石油給湯器

一般

石油給湯器

せきゆきゅうとうき

石油(灯油)バーナーによる給湯器経済的効果(燃費)を期待し浴槽などの多量給湯に用いられる。かつては大型の貯湯タンクを内蔵する貯湯式もしくはセミ貯湯式と呼ばれるものが多く、着火からタンク内の水が所定の温度に上昇するまで時間を要した。この欠点を克服したものにタンクを内蔵せず、ガス給湯器などと同様に必要量だけその都度加温して利用する直圧式と呼ばれるものががあり、現在はほとんどの石油給湯器がこの仕組みを取っている。

直圧式は、細かい制御が可能なため、1℃単位での給湯温度設定が可能、給湯時の水圧が上水道圧とほぼ同一であるなどのメリットがあるが、その分構造が複雑になるため、本体価格は高価である。これに対してセミ貯湯式は構造が単純なため直圧式に比べて安価であるが、貯湯タンクに一旦水を溜める必要があるため、給湯時の水圧が低くなる、温度設定が「熱い〜ぬるい」などの感覚的な設定しかできない等の制約がある。
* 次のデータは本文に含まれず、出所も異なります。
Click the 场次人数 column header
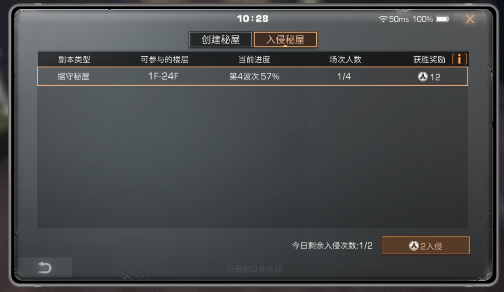 [345, 59]

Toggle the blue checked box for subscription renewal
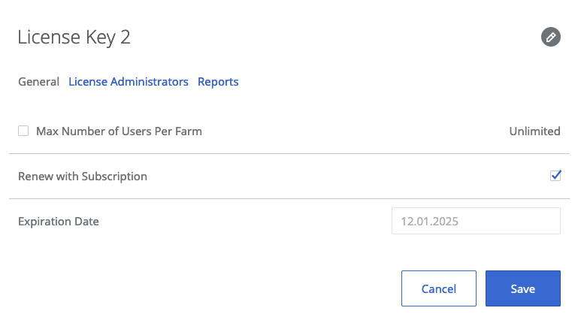[555, 176]
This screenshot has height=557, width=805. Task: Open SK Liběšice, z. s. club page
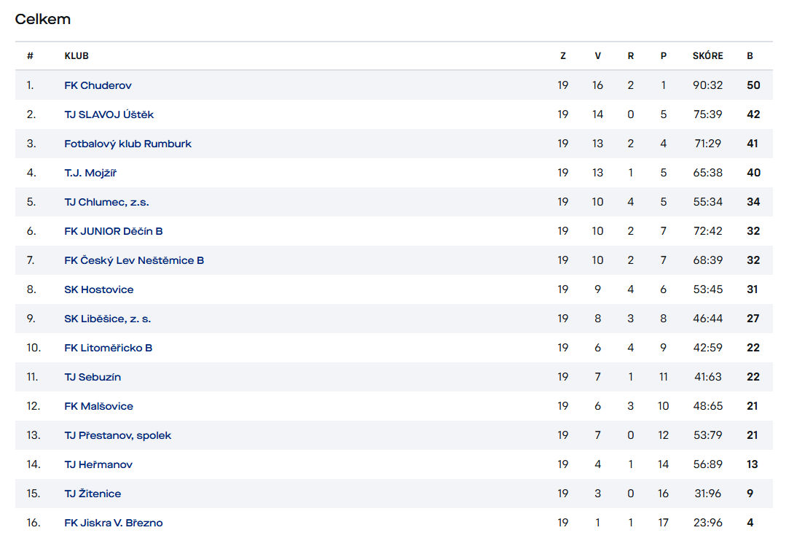pos(107,319)
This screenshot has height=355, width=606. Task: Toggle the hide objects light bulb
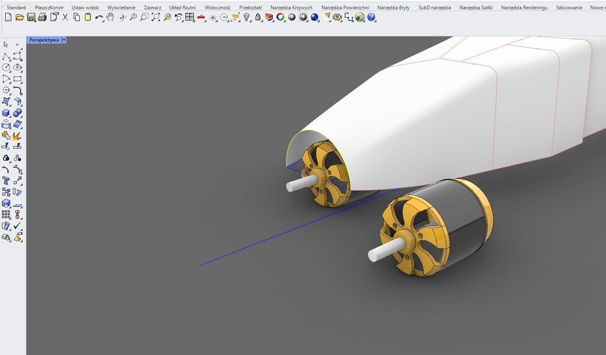(247, 18)
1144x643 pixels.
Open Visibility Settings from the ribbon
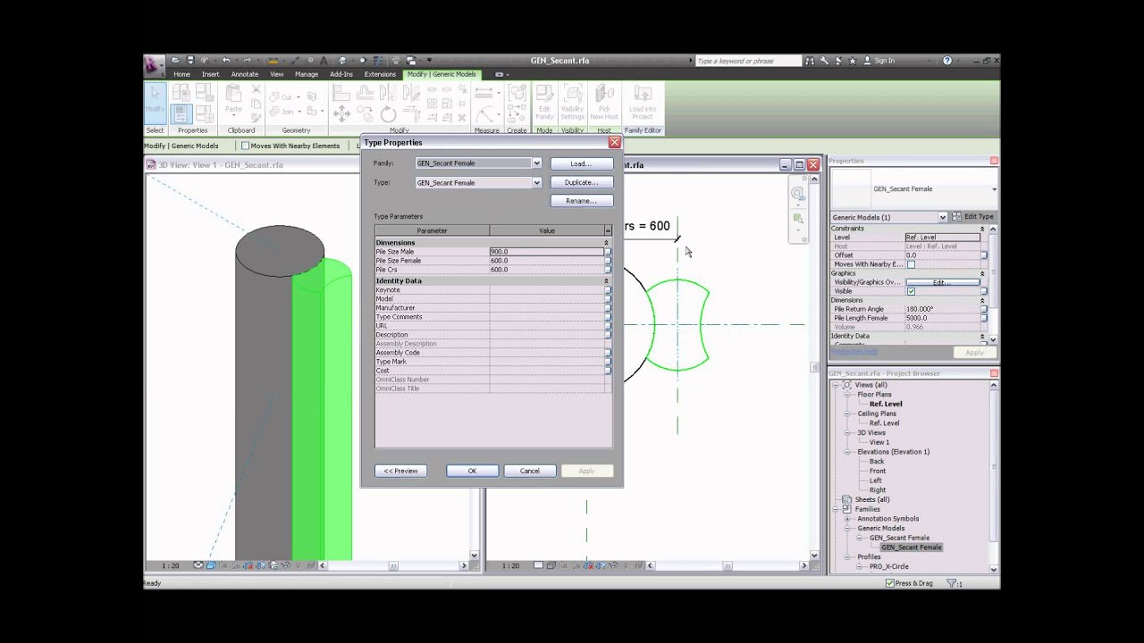[572, 100]
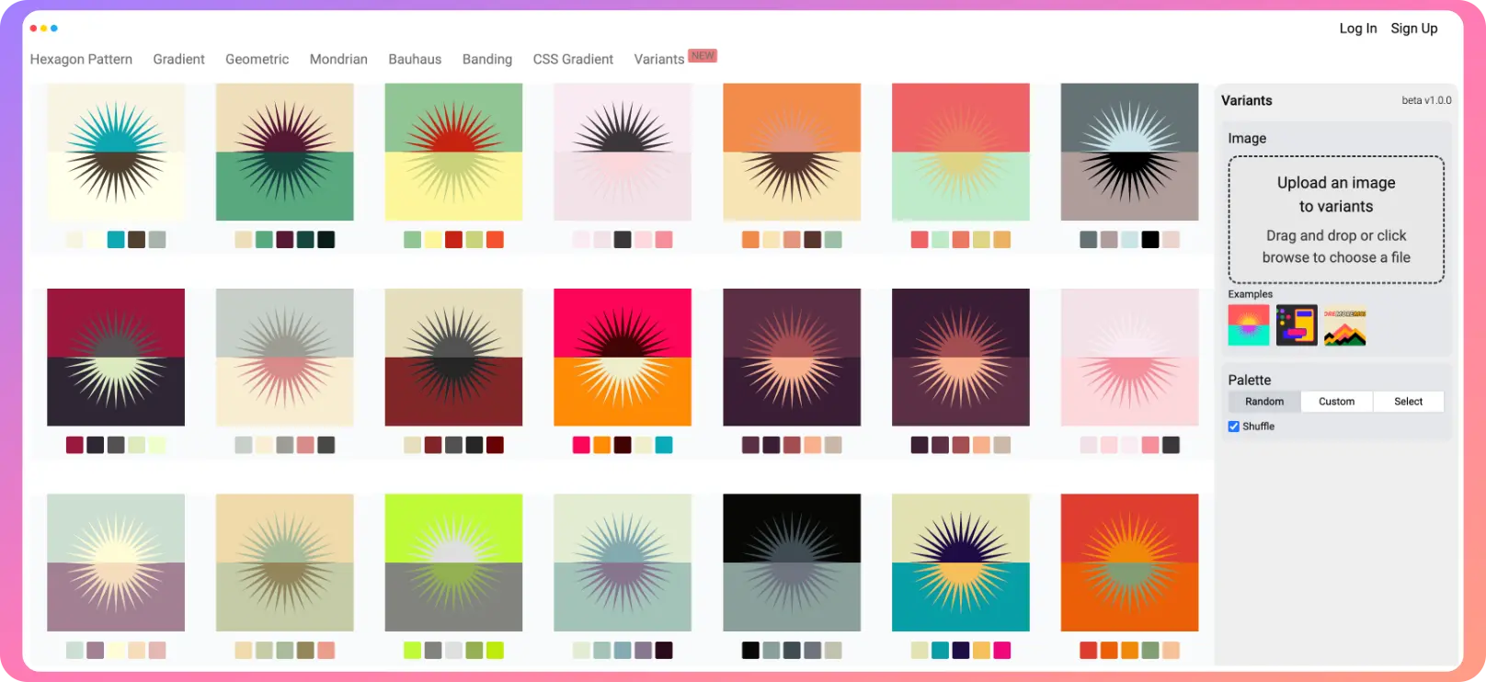Click the upload image drop zone

[x=1336, y=220]
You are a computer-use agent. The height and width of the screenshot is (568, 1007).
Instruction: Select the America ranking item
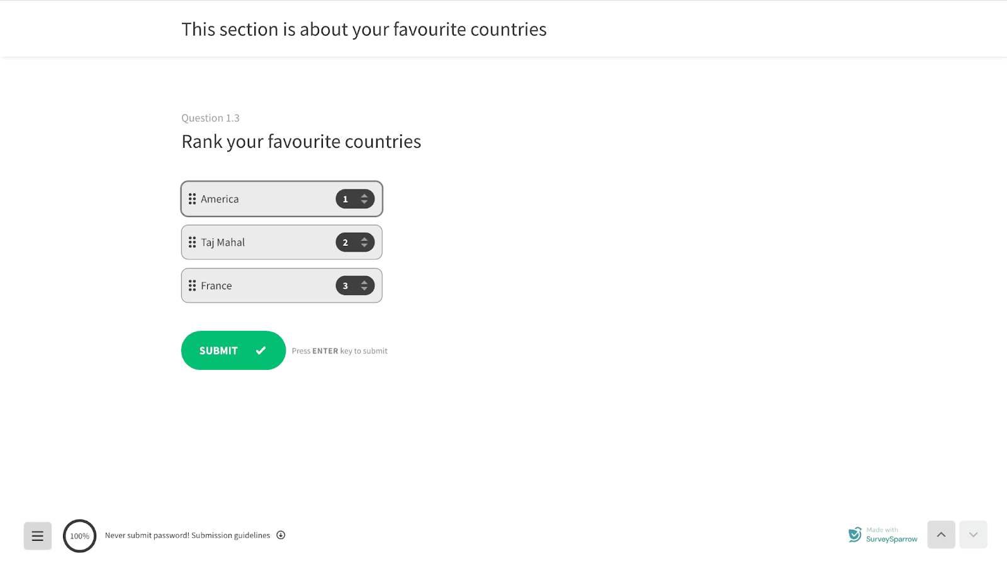264,199
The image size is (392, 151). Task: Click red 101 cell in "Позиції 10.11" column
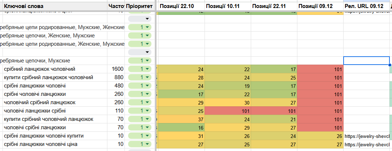point(227,111)
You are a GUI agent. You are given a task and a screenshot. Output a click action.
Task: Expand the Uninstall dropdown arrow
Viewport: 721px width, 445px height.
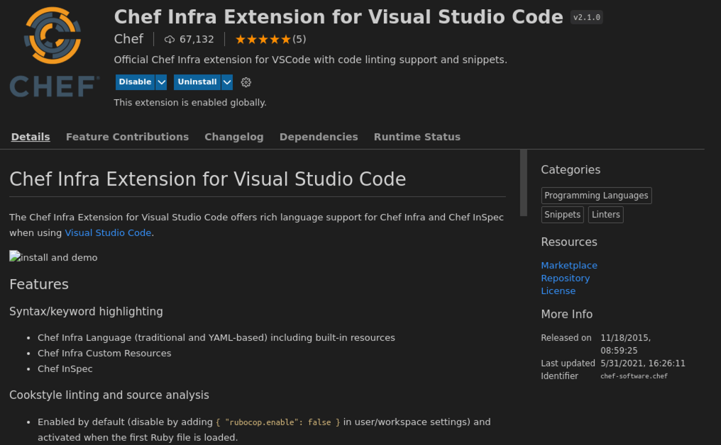pyautogui.click(x=227, y=82)
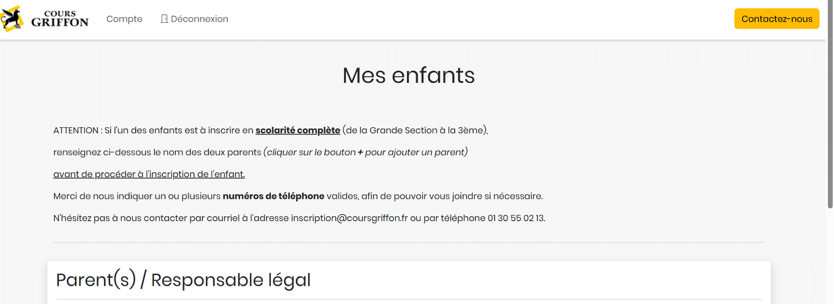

かつてはランニングコスト的な面から、寒冷地での採用が多かったが、原油価格の高騰やオール電化の普及に伴い、電気給湯機へシフトする傾向にある。

メリット

パワフルな割に経済的(2005年からの原油価格高騰によりメリットは薄まりつつある)。

使用地域の気温に関係なく利用可能。

即湯器のため、実用上の限度水量がない。

デメリット

石油独特の臭いやバーナー作動音がする。

吸排気設備、大型の燃料タンク設備が必要。

機器寿命が10年と言われ、その都度買い替えとなる。